§ **WORK ORDER**:
Counting every line in the entries below where the word "height" occurs, report how many there are. Give only that number.

§ **TASK DATA**:
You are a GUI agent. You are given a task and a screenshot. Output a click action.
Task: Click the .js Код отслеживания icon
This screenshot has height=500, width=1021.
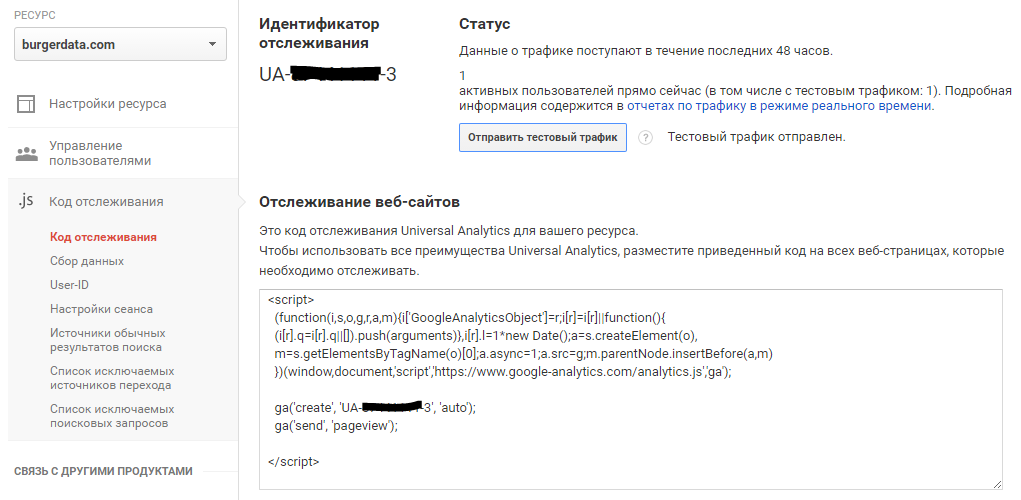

---

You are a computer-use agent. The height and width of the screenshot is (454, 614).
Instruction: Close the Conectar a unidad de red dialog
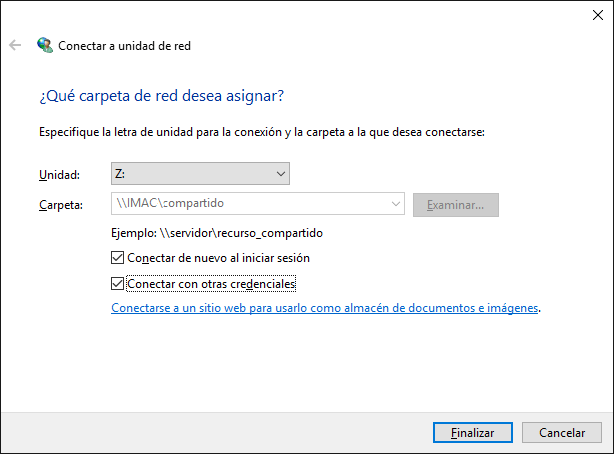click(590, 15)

--

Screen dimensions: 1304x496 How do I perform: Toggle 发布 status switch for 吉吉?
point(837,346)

§ **RESPONSE TO THIS TASK**:
2